Diabetes can cause unusual changes to a person’s menstrual cycle. Likewise, hormonal changes that occur during the menstrual cycle can affect a person’s diabetes condition. How can diabetes affect the menstrual cycle? Check out the answers below.
Effect of diabetes on the menstrual cycle
People with diabetes may have an increased risk of experiencing irregular or unpredictable menstrual cycles. Type 1 diabetes shouldn’t affect the regularity of your menstrual cycle or the heaviness of your periods. That said, menstrual irregularities can sometimes occur with this condition.
Menstruation can start at any time during puberty, but the average age is 12 years. Type 1 diabetes should not affect the age at which a person experiences their first menstruation. However, according to a 2013 report in the journal Diabetes Care, there have been few reports of first periods in people with type 1 diabetes.
Nonetheless, as long as the person is not underweight and able to manage type 1 diabetes well, they will not experience a delay in starting their period.
People with type 2 diabetes have an increased risk of anovulation (lack of ovulation). This occurs when the ovary does not release an egg into the fallopian tube. At this time tejradi, a person will not experience menstruation.
Although the risk of anovulation is higher in diabetics, not all diabetics will experience it.
Irregular menstrual cycle can increase the risk of diabetes?
There may be a link between irregular menstrual cycles and the risk of developing type 2 diabetes. A 2020 large-scale study in the journal JAMA Network Open involving 75,546 women investigated the possible link between menstrual cycle dysfunction and the development of type 2 diabetes.
The study found that people who experienced long or irregular menstrual cycles in their teens and adulthood were more likely to develop type 2 diabetes than those who experienced regular menstrual cycles.

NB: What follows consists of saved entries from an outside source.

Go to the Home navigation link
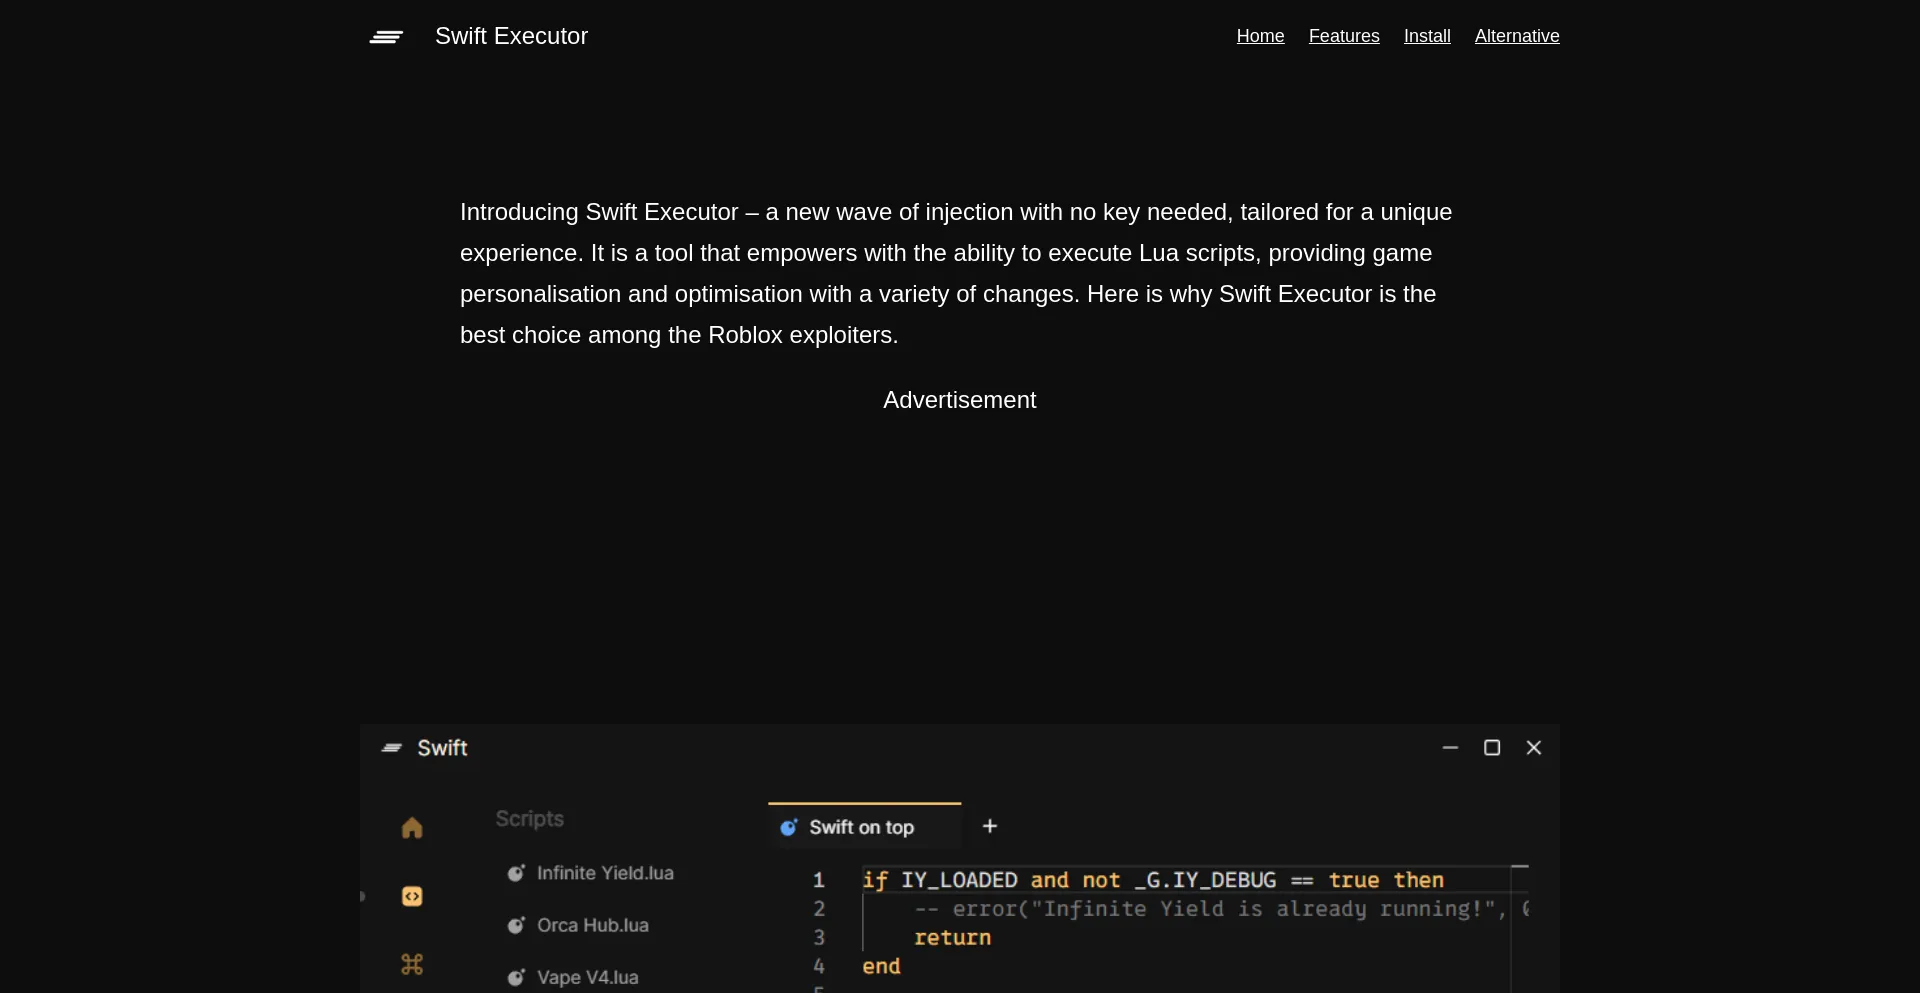 click(1260, 36)
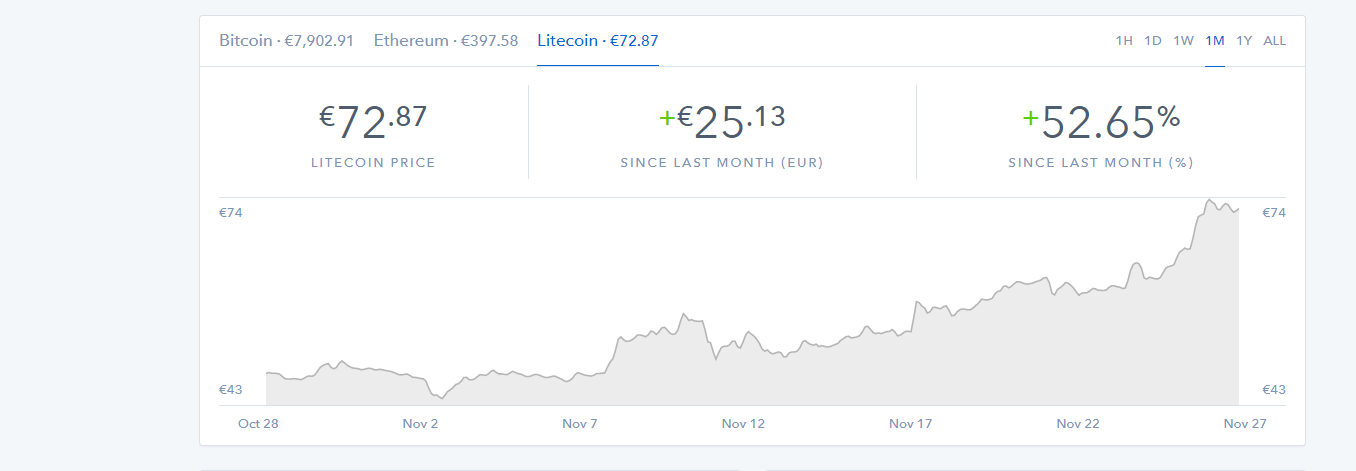Click the €72.87 Litecoin price figure

tap(373, 123)
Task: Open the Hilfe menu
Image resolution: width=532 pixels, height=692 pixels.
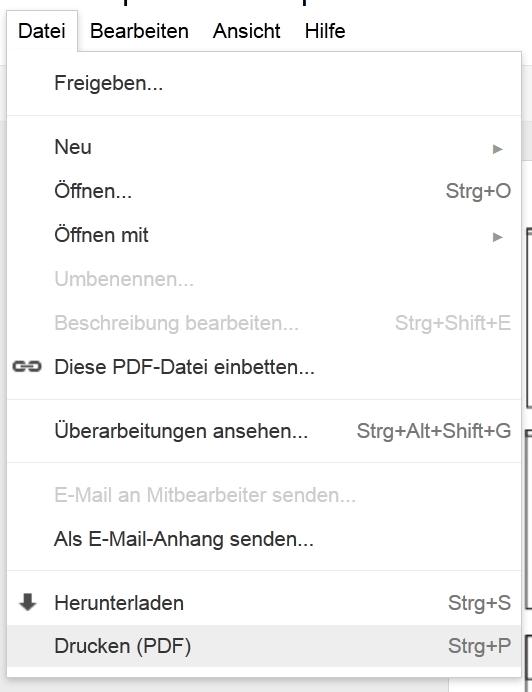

According to the researchers, hormonal imbalance may play an important role in the link between irregular menstrual cycles and the development of type 2. Long and irregular menstrual cycles are a strong indicator of elevated insulin levels (hyperinsulinemia). This can trigger a chain of events that ultimately worsens insulin resistance, a condition in which the body is unable to use insulin to effectively control blood glucose levels.
In this study, some of the other risk factors for type 2 included:
- Are overweight or obese.
- Not physically active.
- Low quality diet.
- Also Read: Obese people are at risk of developing diabetes, here’s the reason
The link between glucose, insulin, and the menstrual cycle
During the menstrual cycle, hormonal changes can affect insulin and blood glucose levels. After ovulation, a person enters the second half of the menstrual cycle, which is called the luteal phase of the menstrual cycle. This phase is characterized by an increase in the hormone progesterone.
Elevated levels of progesterone can cause temporary insulin resistance, which experts refer to as luteal phase insulin resistance.
A 2013 study in the journal Diabetes Care involving six women with type 1 diabetes found that blood glucose levels were higher during the luteal phase of the menstrual cycle.
Additionally, some people with type 1 diabetes may experience lower blood glucose levels at the start of their periods. They may need to change their insulin intake. Blood glucose levels usually return to normal after menstruation is over.
Diabetes and PCOS
Polycystic ovary syndrome (PCOS) is a condition characterized by an imbalance of reproductive hormones. People with PCOS have higher levels of androgen hormones, which can prevent ovulation.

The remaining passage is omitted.